Andrzej Jan Piwarski legt in seinen Malereien eine zeitliche Distanz aus: Unter den vielen Farbschlieren sind immer noch ältere Bildschichten zu erkennen. Die Schriften werden dabei immer archetypischer. Auch die Zeichen verlieren allmählich ihre Zeichenhaftigkeit und können nicht mehr eindeutig einer bestimmten Sprache oder einer bestimmten Kultur zugeordnet werden. Den Betrachter versetzen diese Werke in die Rolle eines Archäologen, denn die Betrachtung wird zu einem Prozess der visuellen Recherche. Piwarski’s Malereien werfen Fragen auf, deren Beantwortung nur der Betrachter selbst erahnen kann.
Während die älteren Werke eine bewusste künstlerische Gestik auszeichnete, nimmt Piwarski in seinen jüngeren Malereien die individuelle Handschrift zugunsten einer sich verstärkenden meditativen, in die Fläche arbeitenden Bildwirkung zurück. Vor allem das durch die Materialbeimischung erzeugte feine Oberflächenprofil seiner Bilder, lässt die verschiedenen Farbschichten ansichtig werden.

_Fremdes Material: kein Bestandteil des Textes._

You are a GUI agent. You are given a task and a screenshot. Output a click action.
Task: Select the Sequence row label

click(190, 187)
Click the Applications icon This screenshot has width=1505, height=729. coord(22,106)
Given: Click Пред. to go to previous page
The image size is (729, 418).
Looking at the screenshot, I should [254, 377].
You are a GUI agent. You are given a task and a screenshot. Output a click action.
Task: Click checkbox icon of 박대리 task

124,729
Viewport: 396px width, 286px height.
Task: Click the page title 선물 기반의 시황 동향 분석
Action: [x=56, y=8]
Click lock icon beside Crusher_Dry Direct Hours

Ein dichter Blick auf die Werke Piwarkis fühlt sich an den rauen Putz mancher Hauswand erinnert. In dieser Materialität zeigt sich Leben unmittelbar und vielschichtig. Es ist ein direkter Ausdruck von Wirklichkeit. Deshalb reichen die Werke Piwarskis über Fragen der Form und der Komposition hinaus und offenbaren sich als ein von der Materie ausgehender, unmittelbarer Realismus. Ein Realismus, der in einer Traditionslinie mit der existenzialistischen, informellen Malerei der Nachkriegszeit, aber auch des “nouveau réalisme” der 1950er/1960er Jahre steht.
Der Realismus, den Andrzej Jan Piwarski in seinen Werken praktiziert, ist vor allem ein fundamental anderer als derjenige, den man ihm lehren wollte. So revoltierte er in den 1960er Jahren an der Kunstakademie Danzig gegen die vorherrschenden Dogmen eines kleinbürgerlichen Akademismus, der sich als sozialistisch und realistisch ausgab. Piwarski widersetzte sich den Gesetzen und Normen einer politisch instrumentalisierten Kunst. Den programmatisch ausgerufenen sozialistischen Realismus führte er in seinem Schaffen auf eine materialistische Grundlage zurück. So konfrontierte er den Überbau mit der Basis und erkannte darin die Malerei als ein Bollwerk der Freiheit. Dass er in den 1970er und 1980er Jahren in Gdansk auf der Seite von Solidarnosc stand, erweist sich als folgerichtig. Die starren Grenzen der Staatenblöcke zu überwinden, nahm er für sich als ein Menschenrecht in Anspruch. Die Möglichkeit eines System- und Perspektivenwechsels gehörte für ihn zum Leben hinzu. Bereits seit 1973 lebte, arbeitete und stellte Andrzej Jan Piwarski in anderen europäischen Ländern aus. Deshalb bewegte sich sein künstlerisches Schaffen immer in einem europäischen Kontext. Die Tradition der klassischen Moderne und das damit verbundene Ethos einer kultivierten Malerei wollte Piwarski nicht ignorieren.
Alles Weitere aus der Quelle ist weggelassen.